* _Task requirements_
Rewrite every item with "toolbar" swapped for "panel" and everything else unchanged. Omit the pictures from your answer.

==*==

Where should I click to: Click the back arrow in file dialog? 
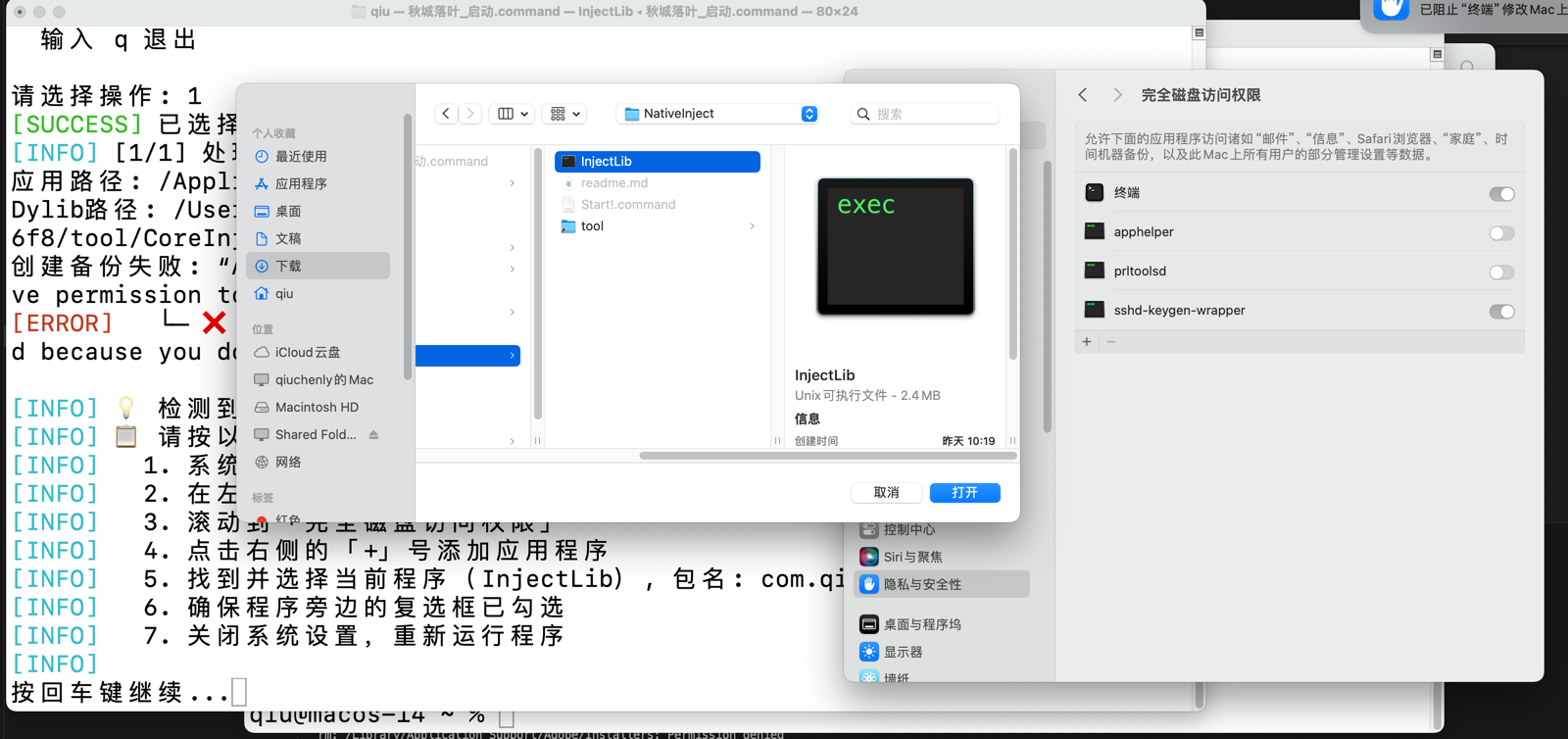point(446,114)
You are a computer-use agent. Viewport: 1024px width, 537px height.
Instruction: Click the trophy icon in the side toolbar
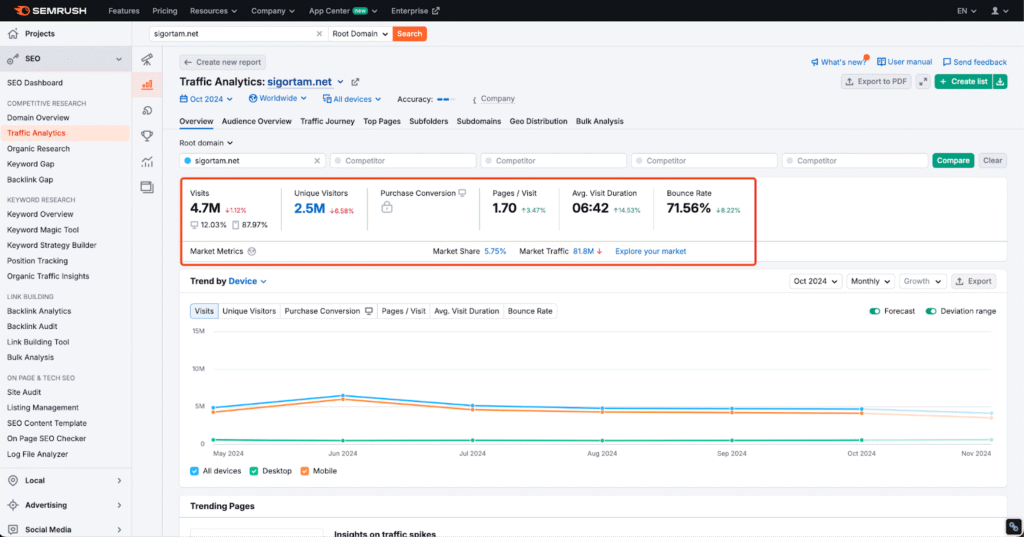pyautogui.click(x=147, y=136)
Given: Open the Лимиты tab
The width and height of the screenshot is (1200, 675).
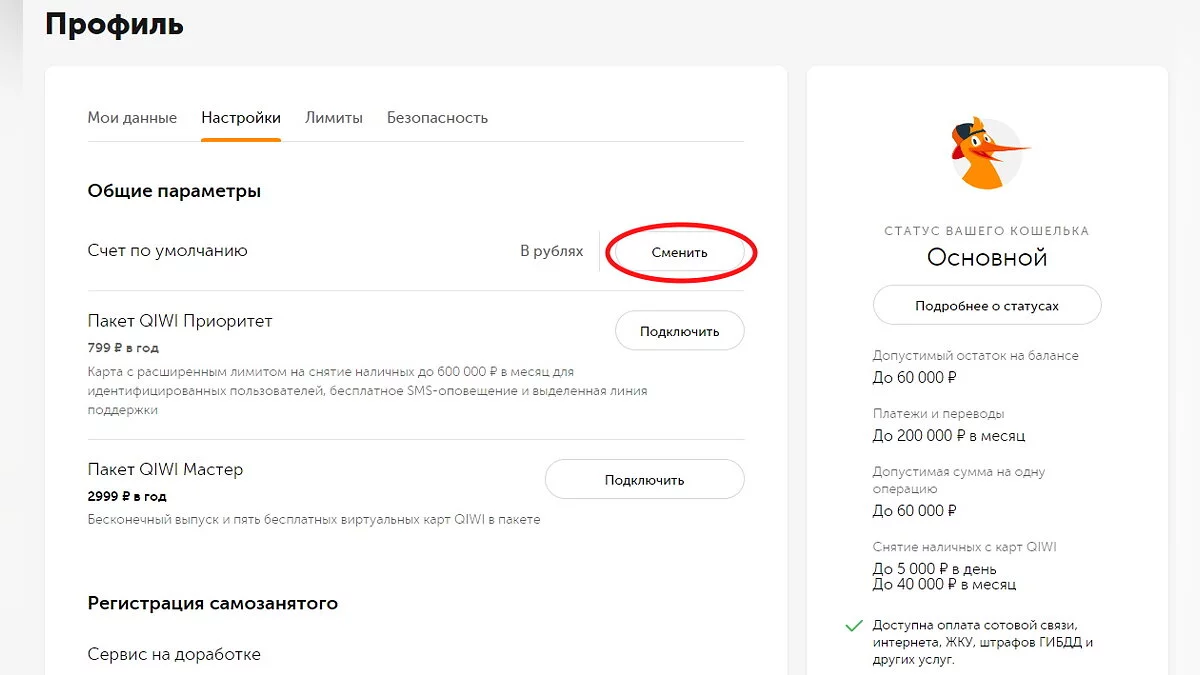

==*==

* _Solution_
Where should I click to: Click the back arrow in file dialog? 
point(446,114)
You are a computer-use agent. Viewport: 1024px width, 537px height.
Instruction: Click the trophy icon in the side panel
pyautogui.click(x=147, y=136)
Given: Open the Лимиты tab
The width and height of the screenshot is (1200, 675).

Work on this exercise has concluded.